WINNIPEG — A federal court judge will decide today if agriculture minister Gerry Ritz broke the law by refusing to hold a producer vote before introducing Bill C-18, which ends the Canadian Wheat Board monopoly.
Nearly 60 people, including 10 members of the media, packed into a small courtroom inside a downtown Winnipeg office building yesterday morning to hear arguments from lawyers representing CWB directors and a farmer advocacy group, Friends of the Canadian Wheat Board. Both litigants asked Federal Court of Canada judge Douglas Campbell to decide if Ritz broke the law by refusing to let farmers vote on the elimination of the board’s monopoly on food quality wheat and barley in Western Canada.
Campbell listened to two hours of arguments from lawyers representing the applicants, an hour of presentations by lawyers for two interveners, the Council of Canadians and the Producer Car Association and a two and a half hour response from federal government attorneys before announcing he would issue a written decision Wednesday.
John McDougall, who represented CWB directors at the hearing, opened the day by saying he wasn’t there to question the validity of Bill C-18, which passed third reading in the House of Commons in early December. Nor did McDougall question the government’s right to repeal or amend existing legislation.
He said the case is about interpretation of Section 47.1 of the CWB Act, which became law in 1998. The section, part of amendments to the act, states government must hold a producer plebiscite or consult with board directors before including or excluding grain from the board’s monopoly.
However, he said the larger context of the amendments, based on the intent of the Liberal government in the late 1990s, was to give producers more control over the board. Therefore, that context should be used to interpret the objective of the law and not simply the wording in Section 47.1.
“Leave it (managing the CWB) to the farmers,” McDougall said, summarizing the legislative intention at the time.
He said Ritz’ position, that government doesn’t have to hold a plebiscite because Bill C-18 isn’t about excluding or including grain, is an absurd interpretation of the section.
Matthew Fleming, McDougall’s colleague, then argued producers should legitimately expect to vote on the fate of the single desk system because Ritz, Conservative MPs and government officials had previously said publicly that the government would hold a farmer vote before removing the board’s monopoly.
Fleming said the Conservative government had previously held a plebiscite on barley marketing, making it reasonable for producers to expect to vote on a more significant issue such as the elimination of the single desk.
Anders Bruun, arguing on behalf of the Friends of the Board, then asked why Ritz is allowed to sidestep the requirements of Section 47.1 while other Canadians have to follow the law.
Bruun conceded that Parliament can’t pass legislation that prevents future lawmakers from amending or repealing that legislation, but lawmakers can pass legislation that establishes a procedural process for changing laws, such as mandating a farmer plebiscite.
Government response
Following a break for lunch, Joel Katz, legal counsel for the Attorney General of Canada, opened his presentation in the low ceilinged, airless and still crowded courtroom.

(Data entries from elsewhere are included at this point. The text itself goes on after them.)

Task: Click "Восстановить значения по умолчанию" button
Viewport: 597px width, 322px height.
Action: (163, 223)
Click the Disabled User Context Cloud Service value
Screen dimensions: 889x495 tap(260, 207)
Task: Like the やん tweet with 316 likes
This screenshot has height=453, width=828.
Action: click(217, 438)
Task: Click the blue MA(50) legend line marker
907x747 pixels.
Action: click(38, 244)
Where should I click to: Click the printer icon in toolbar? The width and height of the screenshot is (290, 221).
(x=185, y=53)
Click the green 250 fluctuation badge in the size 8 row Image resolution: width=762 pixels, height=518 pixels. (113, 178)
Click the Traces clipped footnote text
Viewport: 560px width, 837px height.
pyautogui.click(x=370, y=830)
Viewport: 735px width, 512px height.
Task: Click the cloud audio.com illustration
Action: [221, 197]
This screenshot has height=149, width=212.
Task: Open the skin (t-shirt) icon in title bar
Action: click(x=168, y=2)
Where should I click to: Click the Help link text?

He said the case was a simple matter of the applicants attempting to interfere with parliamentary process and trying to challenge the validity of Bill C-18.
“Their whole purpose is to influence, directly or indirectly, the passage of this bill.”
In his succinct arguments, Katz said Parliament must have the sovereign authority to repeal or amend existing acts. As well, he said the lawmakers who amended the Canadian Wheat Board Act in 1998 had no intention of binding Parliament in perpetuity to that legislation.
“Parliament never intended to restrict the ability of Parliament to change (the CWB),” he said.
Katz also questioned whether the Federal Court of Canada had a legitimate right to hear the case. The court is mandated to review the activities and decisions of government boards, agencies and commissions but not the legislative activities of members of Parliament, he said.
“The Minister (Ritz), in introducing a bill, was acting as an MP,” he said. “Legislative decisions are only subject to review by the electorate.”
It was then Robert MacKinnon’s turn to make the case that Parliament must follow the strict wording of Section 47.1. As a result, it would be “damaging” to the precise wording of the section if the court ruled that the language was ambiguous.
MacKinnon, who is also an attorney general lawyer, said Bill C-18 says nothing about excluding or including grain from the board’s monopoly. As a result, it’s not reasonable to assume that the legislative intent of the act was to give producers authority over the board’s mandate.
If producers had such power, it would have to be spelled out explicitly within the act, he added.
“There’s no authority here for the CWB or producers to restrain Parliament.”